Storey County sheriff faces recall, misconduct allegations

VIRGINIA CITY — A sheriff accused of misconduct in an old Nevada mining town faced a recall election Tuesday sparked by an odd mix of local critics, an influential brothel owner and managers of the industrial park that houses Tesla’s big factory that makes batteries for its electric cars.

Storey County Sheriff Gerald Antinoro said he’s the victim of a vendetta led by a county commissioner who owns the infamous Mustang Ranch brothel and oversees the industrial park.

Commissioner Lance Gilman denies the allegation. But the Reno Gazette-Journal reports that Gilman’s Tahoe Reno Industrial Center has spent $142,000 on a campaign to oust the sheriff.

First elected in 2010, Antinoro has been accused of budget improprieties, an election ethics violation, sexually harassing a deputy and wrongfully terminating another. He has said he was targeted for ouster because his officers ticket speeders at the industrial park and have cracked down on worker-registration requirements at the brothel.
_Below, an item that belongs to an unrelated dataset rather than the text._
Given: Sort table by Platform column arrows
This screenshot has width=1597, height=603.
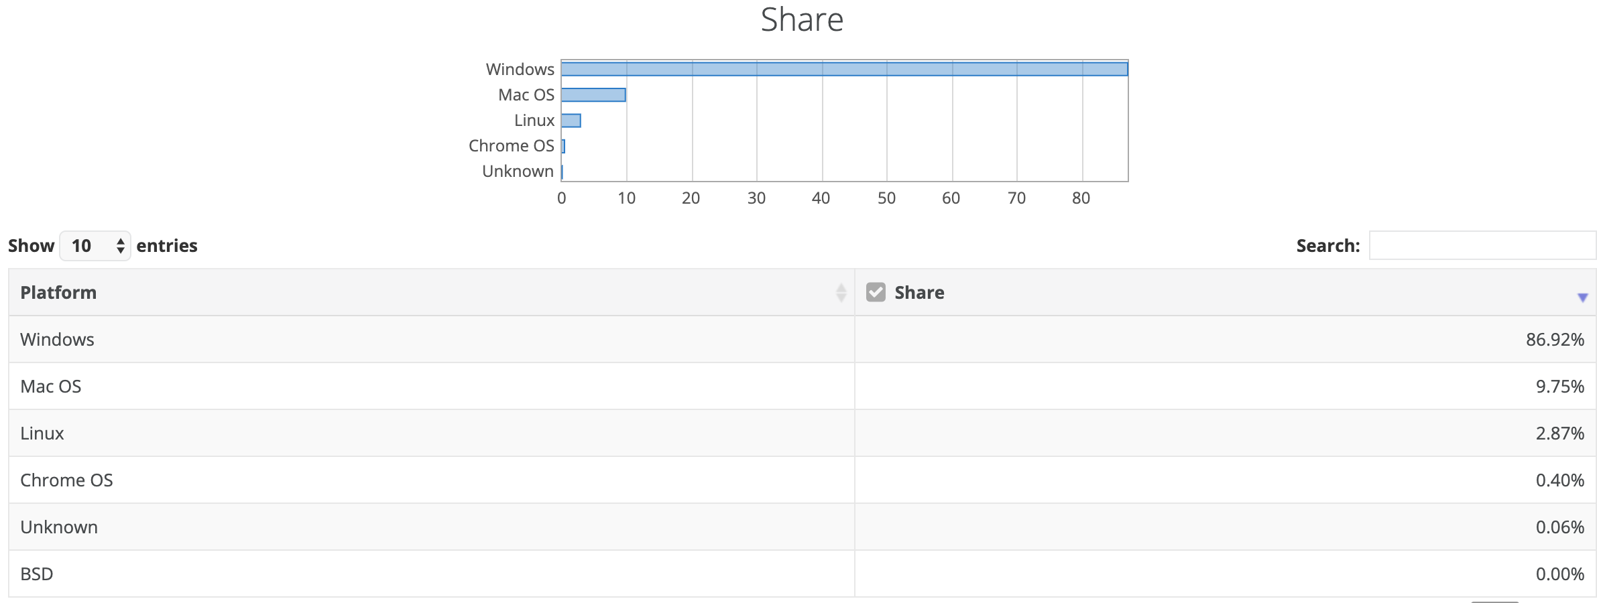Looking at the screenshot, I should pyautogui.click(x=841, y=293).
“This all boils back to the brothel,” Antinoro told the newspaper.

A group of women in the Comstock-era mining town of Virginia City filed the formal notice with the Nevada secretary of state in November seeking a special recall election.

The group is represented by Kris Thompson, the project manager for the Tahoe Reno Industrial Center, which is home to high-profile companies including the “gigafactory” that manufactures Tesla’s electric car batteries.

Antinoro said his department has had run-ins with the brothel over work cards and licensing. In 2009, commissioners voted to mandate that anyone with any financial interest in a brothel must be licensed.

“They scream every time we revoke a work card for something … or if we go there and do an inspection,” he said.

Gilman said his brothel has no violation issues and that everyone working at the brothel — prostitutes, housekeepers, cooks and bartenders — must obtain work cards. “None of the employees had to have work cards until Sheriff Antinoro took over the regulation,” he said.

But Gilman said it’s “ludicrous” to suggest that’s the motivation for the special election in the rural county where fewer than 2,000 voters cast ballots in 2014. “Our sheriff’s department is dysfunctional,” he said.

Thompson said deputies have issued a “huge number of tickets” at roads near the industrial park, where most workers commute from the Reno metro area.

The sheriff “focuses his officers out here because the people at the park are not Storey County residents,” Thompson said.

Antinoro said traffic enforcement has nothing to do with the park. He said the sheriff’s department has received calls from businesses concerned over employee safety.

“They’re not being singled out,” he said. “They’re not being picked on.”